- _Documento fuente_

---+---

Por Luis Suárez, miembro de La Comuna.

La ‘nueva normalidad’ apunta ya inquietantes fenómenos, al menos en el terreno político. La diputada del PP Álvarez de Toledo, por nombre Cayetana, con su sonada intervención en el Congreso el pasado 27 de mayo, fecha en la que informó al diputado Pablo Iglesias de que su padre era un terrorista, ha marcado un hito en la agenda ideológica de la derecha española, en particular de su fracción más condescendiente con la herencia franquista.

Una injuria muy deliberada
¿Anécdota, ocurrencia, un calentón de la diputada? Más bien, no. Detrás hay mucha teoría política, mucho FAES. Por eso la diputada se ha reafirmado insistentemente en su acusación y en que quedara recogida en el diario de sesiones, contra el criterio de la presidenta de la cámara. Pudo comprobarse enseguida a través de una, digamos, auto-entrevista en ABC unos pocos días más tarde, que le ha servido para desplegar ampliamente su ‘pensamiento’ político. De hecho, todo da a entender que el insulto en sede parlamentaria no fue sino la forma de anunciar, digamos, el lanzamiento publicitario, de este nuevo producto y campaña ideológica.

---+---

- _Filas de datos_

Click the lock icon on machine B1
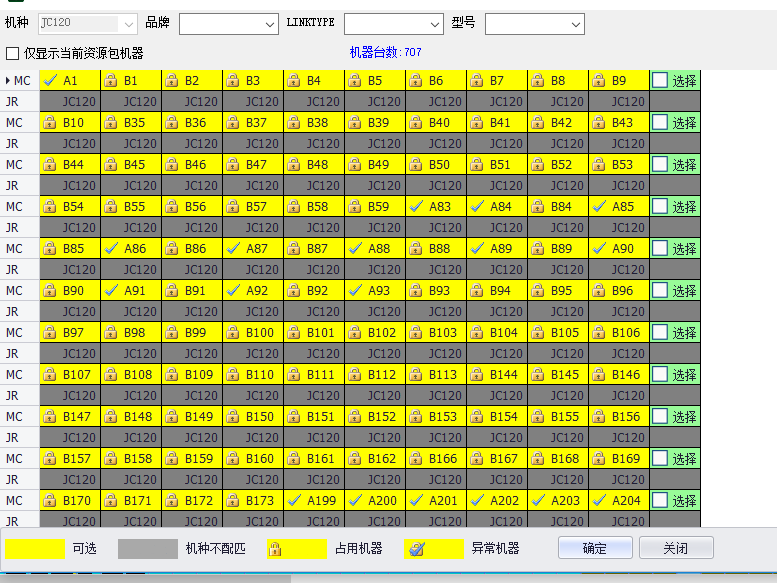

---+---

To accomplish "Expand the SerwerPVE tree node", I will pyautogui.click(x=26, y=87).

---+---

- _Ejercicios_
**a)** Según el documento fuente, ¿en qué fecha hizo la diputada Álvarez de Toledo su intervención en el Congreso?
**b)** Resume el documento fuente en dos oraciones.
**c)** Extrae del documento fuente el fragmento que va desde "Una injuria muy" hasta "y campaña ideológica.".

- _Respuestas escritas_
**a)** El 27 de mayo.

**b)** El 27 de mayo, la diputada del PP Cayetana Álvarez de Toledo dijo en el Congreso a Pablo Iglesias que su padre era un terrorista, lo que marcó un hito en la agenda ideológica de la derecha española, sobre todo de su fracción más condescendiente con la herencia franquista. El autor sostiene que no fue un calentón, sino una injuria deliberada respaldada por teoría política del FAES, pues la diputada se reafirmó en ella y pidió que constara en el diario de sesiones, y el insulto sirvió para lanzar una nueva campaña ideológica que desarrolló días después en ABC.

**c)**
Una injuria muy deliberada
¿Anécdota, ocurrencia, un calentón de la diputada? Más bien, no. Detrás hay mucha teoría política, mucho FAES. Por eso la diputada se ha reafirmado insistentemente en su acusación y en que quedara recogida en el diario de sesiones, contra el criterio de la presidenta de la cámara. Pudo comprobarse enseguida a través de una, digamos, auto-entrevista en ABC unos pocos días más tarde, que le ha servido para desplegar ampliamente su ‘pensamiento’ político. De hecho, todo da a entender que el insulto en sede parlamentaria no fue sino la forma de anunciar, digamos, el lanzamiento publicitario, de este nuevo producto y campaña ideológica.